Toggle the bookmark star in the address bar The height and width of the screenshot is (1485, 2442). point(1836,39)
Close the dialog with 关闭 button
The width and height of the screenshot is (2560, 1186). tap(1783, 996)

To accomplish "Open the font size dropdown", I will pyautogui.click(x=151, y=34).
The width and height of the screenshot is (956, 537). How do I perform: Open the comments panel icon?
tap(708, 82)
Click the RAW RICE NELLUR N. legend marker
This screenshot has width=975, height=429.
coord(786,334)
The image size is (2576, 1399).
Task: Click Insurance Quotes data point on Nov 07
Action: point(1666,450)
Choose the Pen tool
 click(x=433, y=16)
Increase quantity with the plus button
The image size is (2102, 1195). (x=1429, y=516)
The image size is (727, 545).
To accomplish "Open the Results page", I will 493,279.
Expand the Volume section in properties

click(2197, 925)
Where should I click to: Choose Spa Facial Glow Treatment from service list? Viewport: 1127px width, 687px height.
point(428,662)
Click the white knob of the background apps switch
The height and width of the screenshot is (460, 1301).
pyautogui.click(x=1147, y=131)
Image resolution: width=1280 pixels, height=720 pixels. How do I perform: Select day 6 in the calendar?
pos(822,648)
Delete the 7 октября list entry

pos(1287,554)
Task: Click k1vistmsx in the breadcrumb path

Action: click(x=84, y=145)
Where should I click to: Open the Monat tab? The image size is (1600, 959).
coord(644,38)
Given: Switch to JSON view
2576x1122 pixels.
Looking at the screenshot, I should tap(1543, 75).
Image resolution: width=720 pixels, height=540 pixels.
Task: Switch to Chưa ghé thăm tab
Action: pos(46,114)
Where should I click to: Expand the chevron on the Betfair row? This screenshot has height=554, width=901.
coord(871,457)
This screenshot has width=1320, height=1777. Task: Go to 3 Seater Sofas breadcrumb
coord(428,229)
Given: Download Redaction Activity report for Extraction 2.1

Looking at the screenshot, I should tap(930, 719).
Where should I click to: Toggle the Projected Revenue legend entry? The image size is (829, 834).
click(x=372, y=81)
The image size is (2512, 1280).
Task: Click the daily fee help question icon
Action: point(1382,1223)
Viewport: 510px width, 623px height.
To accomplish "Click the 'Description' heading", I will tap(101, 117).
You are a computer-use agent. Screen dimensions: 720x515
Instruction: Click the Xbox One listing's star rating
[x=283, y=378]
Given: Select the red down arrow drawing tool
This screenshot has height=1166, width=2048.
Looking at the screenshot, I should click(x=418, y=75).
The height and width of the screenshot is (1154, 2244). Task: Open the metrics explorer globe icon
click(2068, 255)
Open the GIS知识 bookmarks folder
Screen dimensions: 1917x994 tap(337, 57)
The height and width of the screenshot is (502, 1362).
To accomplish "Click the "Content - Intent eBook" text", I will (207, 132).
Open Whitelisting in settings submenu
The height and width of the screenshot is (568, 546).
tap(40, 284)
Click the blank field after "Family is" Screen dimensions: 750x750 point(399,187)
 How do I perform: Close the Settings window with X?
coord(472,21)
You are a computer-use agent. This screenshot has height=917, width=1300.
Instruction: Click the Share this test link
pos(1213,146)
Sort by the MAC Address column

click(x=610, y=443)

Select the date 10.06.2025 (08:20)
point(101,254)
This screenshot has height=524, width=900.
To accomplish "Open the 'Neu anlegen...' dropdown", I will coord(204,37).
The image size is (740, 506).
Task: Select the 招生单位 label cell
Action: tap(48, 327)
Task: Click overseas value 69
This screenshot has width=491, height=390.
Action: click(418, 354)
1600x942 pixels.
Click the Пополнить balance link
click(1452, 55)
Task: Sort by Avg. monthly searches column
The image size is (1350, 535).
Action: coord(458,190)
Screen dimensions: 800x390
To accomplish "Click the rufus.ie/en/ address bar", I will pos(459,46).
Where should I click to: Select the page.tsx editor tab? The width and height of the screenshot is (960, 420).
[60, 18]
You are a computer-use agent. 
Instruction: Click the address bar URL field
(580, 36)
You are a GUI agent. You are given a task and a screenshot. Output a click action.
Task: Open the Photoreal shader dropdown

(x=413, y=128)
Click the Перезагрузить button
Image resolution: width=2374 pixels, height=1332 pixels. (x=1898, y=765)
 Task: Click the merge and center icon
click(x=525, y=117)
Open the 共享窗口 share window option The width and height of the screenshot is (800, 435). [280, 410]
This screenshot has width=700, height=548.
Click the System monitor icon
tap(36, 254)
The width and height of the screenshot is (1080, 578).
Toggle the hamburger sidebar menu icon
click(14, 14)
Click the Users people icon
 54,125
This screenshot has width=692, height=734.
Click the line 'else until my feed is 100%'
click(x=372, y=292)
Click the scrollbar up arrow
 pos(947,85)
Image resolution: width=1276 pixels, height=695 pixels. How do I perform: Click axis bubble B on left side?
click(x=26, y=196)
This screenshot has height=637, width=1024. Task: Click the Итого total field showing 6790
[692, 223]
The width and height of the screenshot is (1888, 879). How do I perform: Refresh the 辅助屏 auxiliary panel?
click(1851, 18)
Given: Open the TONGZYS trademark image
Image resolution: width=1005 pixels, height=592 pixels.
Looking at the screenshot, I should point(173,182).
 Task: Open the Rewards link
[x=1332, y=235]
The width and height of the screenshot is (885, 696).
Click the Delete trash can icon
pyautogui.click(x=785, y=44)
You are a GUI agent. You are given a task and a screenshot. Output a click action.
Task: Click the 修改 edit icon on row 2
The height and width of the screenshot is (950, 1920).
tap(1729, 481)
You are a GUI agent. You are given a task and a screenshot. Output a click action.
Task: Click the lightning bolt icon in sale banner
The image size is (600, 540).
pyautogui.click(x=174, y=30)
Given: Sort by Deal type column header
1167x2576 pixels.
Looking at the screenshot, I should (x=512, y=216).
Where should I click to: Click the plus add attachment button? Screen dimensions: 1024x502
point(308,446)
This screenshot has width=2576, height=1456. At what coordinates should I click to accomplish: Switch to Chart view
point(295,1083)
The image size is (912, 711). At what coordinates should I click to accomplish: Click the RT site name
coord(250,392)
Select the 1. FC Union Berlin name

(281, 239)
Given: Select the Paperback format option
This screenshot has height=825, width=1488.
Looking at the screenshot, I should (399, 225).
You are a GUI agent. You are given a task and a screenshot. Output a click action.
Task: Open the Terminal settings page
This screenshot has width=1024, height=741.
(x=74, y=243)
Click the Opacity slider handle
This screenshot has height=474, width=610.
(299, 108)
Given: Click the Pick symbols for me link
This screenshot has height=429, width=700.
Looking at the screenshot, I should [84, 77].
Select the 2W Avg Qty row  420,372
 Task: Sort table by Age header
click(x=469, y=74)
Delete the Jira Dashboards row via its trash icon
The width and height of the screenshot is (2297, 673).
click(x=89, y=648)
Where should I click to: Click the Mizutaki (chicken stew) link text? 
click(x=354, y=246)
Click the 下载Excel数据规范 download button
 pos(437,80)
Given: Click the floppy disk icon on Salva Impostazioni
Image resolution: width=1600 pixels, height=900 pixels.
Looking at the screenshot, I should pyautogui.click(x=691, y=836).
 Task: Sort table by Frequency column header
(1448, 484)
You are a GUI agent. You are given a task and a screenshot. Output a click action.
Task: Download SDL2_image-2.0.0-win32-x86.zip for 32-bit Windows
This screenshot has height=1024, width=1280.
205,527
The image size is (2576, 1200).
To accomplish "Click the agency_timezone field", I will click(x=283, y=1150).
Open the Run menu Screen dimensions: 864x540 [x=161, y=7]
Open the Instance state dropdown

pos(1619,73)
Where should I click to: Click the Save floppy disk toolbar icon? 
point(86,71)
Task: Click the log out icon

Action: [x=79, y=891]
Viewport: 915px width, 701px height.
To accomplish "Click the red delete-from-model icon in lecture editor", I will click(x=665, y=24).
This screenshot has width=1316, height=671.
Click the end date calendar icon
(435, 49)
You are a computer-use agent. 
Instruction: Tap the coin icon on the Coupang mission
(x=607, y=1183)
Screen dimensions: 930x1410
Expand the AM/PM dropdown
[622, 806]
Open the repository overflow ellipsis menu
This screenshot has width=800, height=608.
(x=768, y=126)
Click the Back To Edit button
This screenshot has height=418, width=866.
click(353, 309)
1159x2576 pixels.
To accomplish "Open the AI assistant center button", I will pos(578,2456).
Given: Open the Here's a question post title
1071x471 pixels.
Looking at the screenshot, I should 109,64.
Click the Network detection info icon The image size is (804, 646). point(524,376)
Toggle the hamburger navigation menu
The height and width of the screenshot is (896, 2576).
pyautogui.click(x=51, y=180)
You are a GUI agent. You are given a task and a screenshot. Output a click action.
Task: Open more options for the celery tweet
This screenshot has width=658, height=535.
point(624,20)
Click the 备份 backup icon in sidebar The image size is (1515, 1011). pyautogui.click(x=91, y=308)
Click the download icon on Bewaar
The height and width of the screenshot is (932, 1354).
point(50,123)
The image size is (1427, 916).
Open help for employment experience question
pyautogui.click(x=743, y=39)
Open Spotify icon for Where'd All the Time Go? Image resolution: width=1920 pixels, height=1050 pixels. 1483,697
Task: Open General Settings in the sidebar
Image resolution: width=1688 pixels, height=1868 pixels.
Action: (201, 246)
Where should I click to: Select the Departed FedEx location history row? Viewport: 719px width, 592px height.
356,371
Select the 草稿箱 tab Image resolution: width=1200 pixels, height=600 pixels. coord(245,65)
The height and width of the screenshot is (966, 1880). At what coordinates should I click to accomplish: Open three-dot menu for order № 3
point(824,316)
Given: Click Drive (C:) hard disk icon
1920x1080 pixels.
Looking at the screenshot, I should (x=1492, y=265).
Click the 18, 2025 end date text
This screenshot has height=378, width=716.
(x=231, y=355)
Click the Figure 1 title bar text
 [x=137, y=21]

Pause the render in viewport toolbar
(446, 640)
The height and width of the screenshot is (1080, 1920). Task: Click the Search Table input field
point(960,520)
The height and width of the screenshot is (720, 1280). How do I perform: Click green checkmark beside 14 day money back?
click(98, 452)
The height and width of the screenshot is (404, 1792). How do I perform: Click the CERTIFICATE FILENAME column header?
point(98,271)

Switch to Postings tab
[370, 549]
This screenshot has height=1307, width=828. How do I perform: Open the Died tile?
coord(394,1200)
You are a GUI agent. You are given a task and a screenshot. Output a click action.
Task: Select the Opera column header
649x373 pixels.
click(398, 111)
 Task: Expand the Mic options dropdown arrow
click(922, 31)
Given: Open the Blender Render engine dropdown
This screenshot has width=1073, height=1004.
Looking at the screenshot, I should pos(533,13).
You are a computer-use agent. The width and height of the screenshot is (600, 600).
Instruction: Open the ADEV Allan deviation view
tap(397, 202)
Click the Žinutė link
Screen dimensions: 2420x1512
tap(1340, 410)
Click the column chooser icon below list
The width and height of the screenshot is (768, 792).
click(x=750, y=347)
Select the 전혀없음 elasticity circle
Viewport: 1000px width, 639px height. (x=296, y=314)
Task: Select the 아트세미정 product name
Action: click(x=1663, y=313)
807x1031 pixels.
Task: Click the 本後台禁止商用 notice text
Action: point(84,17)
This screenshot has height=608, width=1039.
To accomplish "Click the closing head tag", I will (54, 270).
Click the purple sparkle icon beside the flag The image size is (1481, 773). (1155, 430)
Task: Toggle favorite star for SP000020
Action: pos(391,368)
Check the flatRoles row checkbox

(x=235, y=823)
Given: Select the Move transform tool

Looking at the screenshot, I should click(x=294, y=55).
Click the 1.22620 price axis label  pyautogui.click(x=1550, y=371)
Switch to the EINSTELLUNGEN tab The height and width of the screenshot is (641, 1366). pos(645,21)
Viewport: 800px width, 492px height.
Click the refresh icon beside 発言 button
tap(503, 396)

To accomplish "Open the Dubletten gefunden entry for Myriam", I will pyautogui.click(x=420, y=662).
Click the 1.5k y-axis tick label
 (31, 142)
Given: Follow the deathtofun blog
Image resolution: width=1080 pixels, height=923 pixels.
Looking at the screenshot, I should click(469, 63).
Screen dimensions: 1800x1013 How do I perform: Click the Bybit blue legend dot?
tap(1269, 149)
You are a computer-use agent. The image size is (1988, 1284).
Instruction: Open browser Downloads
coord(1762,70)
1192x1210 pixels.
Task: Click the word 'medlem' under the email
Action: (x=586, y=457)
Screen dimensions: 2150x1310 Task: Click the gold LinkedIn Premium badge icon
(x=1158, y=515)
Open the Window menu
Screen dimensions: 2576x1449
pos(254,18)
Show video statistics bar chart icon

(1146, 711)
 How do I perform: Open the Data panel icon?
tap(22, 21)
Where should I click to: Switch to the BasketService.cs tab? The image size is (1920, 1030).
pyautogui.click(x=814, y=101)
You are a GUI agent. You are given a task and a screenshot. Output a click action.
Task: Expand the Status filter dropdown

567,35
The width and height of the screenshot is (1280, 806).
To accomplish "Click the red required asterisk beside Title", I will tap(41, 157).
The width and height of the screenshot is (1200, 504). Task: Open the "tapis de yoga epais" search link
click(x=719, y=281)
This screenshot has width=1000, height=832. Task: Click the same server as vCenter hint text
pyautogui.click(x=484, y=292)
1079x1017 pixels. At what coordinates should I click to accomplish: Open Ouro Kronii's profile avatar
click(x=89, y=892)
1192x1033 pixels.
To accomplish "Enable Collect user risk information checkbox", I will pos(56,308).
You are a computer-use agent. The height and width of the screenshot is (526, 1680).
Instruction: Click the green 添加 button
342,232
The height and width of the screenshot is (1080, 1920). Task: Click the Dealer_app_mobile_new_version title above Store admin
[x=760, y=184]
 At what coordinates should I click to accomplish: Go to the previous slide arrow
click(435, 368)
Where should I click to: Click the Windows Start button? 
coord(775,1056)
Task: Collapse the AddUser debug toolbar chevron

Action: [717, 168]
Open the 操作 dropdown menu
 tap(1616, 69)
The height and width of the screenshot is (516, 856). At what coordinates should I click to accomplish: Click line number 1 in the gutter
============================================================
* DIRECTIONS FOR THIS TASK *
Change "icon" to "button" in the stretch of entries from the line containing "Task: Sort table by Frequency column header" through the line containing "(x=607, y=1183)", and give only those lines back with everything else the same.

* ANSWER TO THE TASK *
 Task: Sort table by Frequency column header
(1448, 484)
You are a GUI agent. You are given a task and a screenshot. Output a click action.
Task: Download SDL2_image-2.0.0-win32-x86.zip for 32-bit Windows
This screenshot has height=1024, width=1280.
205,527
The image size is (2576, 1200).
To accomplish "Click the agency_timezone field", I will click(x=283, y=1150).
Open the Run menu Screen dimensions: 864x540 [x=161, y=7]
Open the Instance state dropdown

pos(1619,73)
Where should I click to: Click the Save floppy disk toolbar button? 
point(86,71)
Task: Click the log out button

Action: [x=79, y=891]
Viewport: 915px width, 701px height.
To accomplish "Click the red delete-from-model button in lecture editor", I will click(x=665, y=24).
This screenshot has width=1316, height=671.
Click the end date calendar button
(435, 49)
You are a computer-use agent. 
Instruction: Tap the coin button on the Coupang mission
(x=607, y=1183)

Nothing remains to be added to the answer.